# Task details:
The answer consists solely of the lines running from the one with "This screenshot has height=600, width=854." through the final line below, transcribed exactly and without any pictures.

# Dataset entries:
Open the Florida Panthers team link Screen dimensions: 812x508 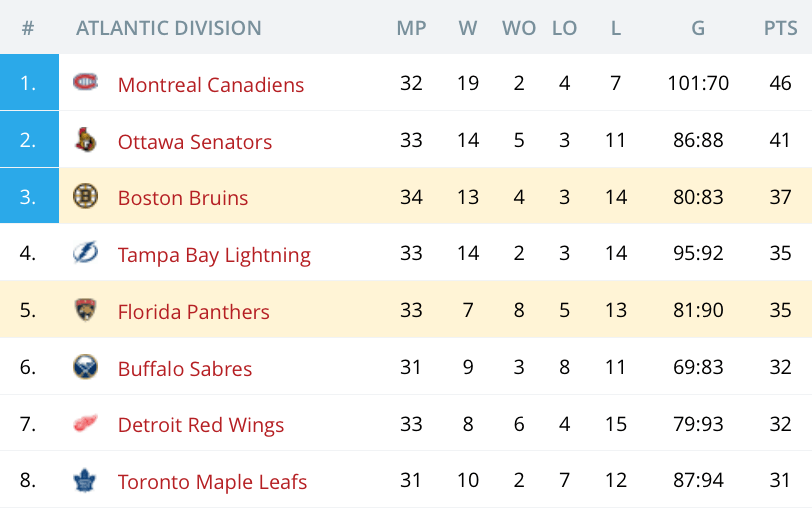click(x=194, y=312)
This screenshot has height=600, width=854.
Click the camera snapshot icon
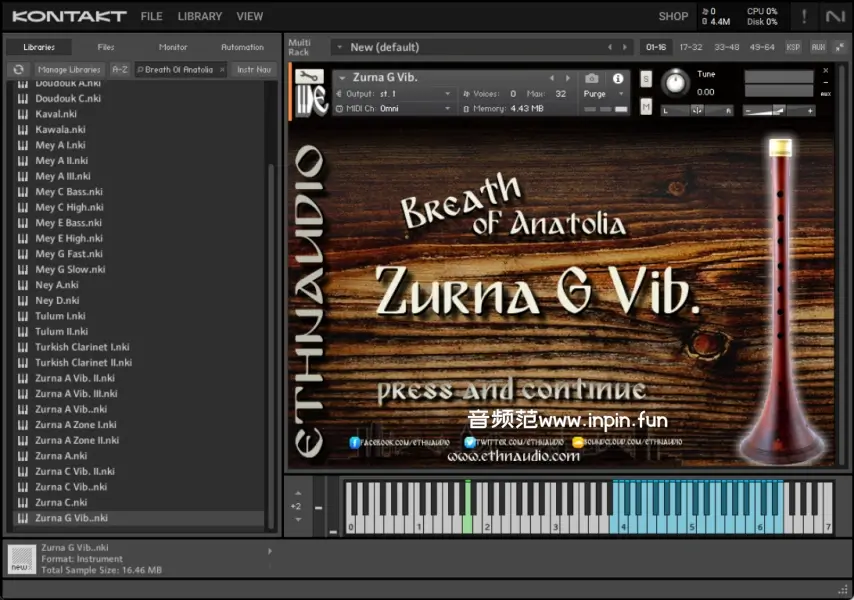click(592, 78)
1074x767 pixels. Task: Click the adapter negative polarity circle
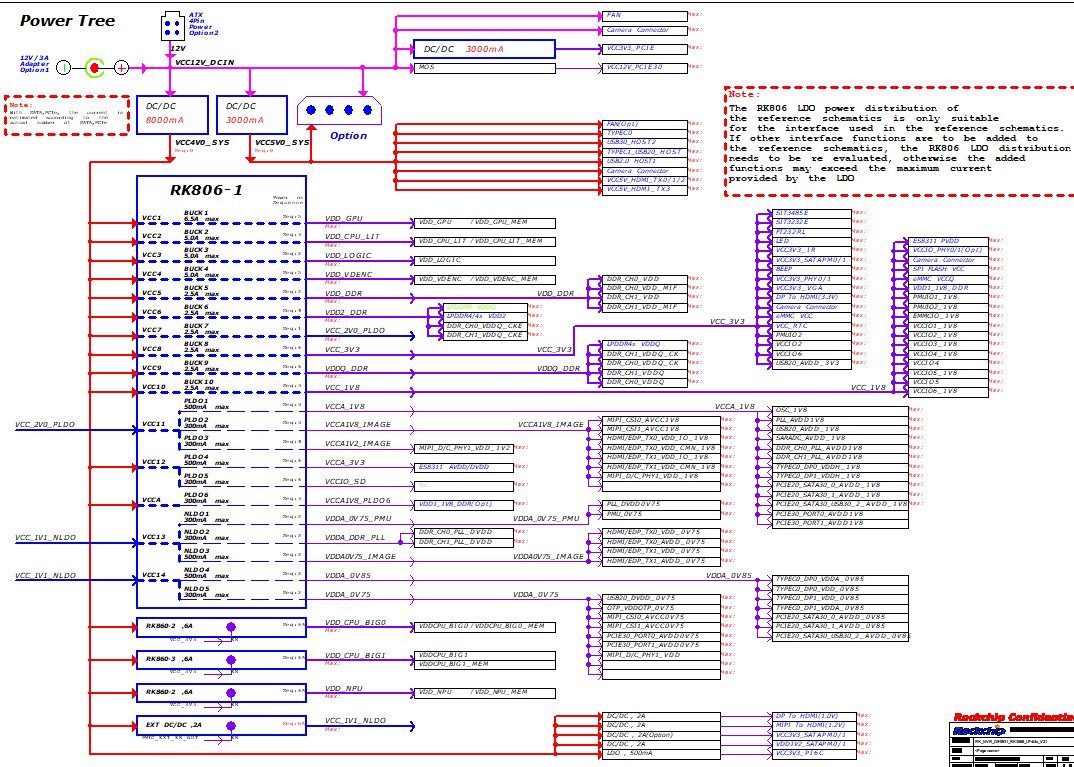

# Finished task:
This screenshot has height=600, width=854.
Click the camera snapshot icon
click(592, 78)
1074x767 pixels. Task: Click the adapter negative polarity circle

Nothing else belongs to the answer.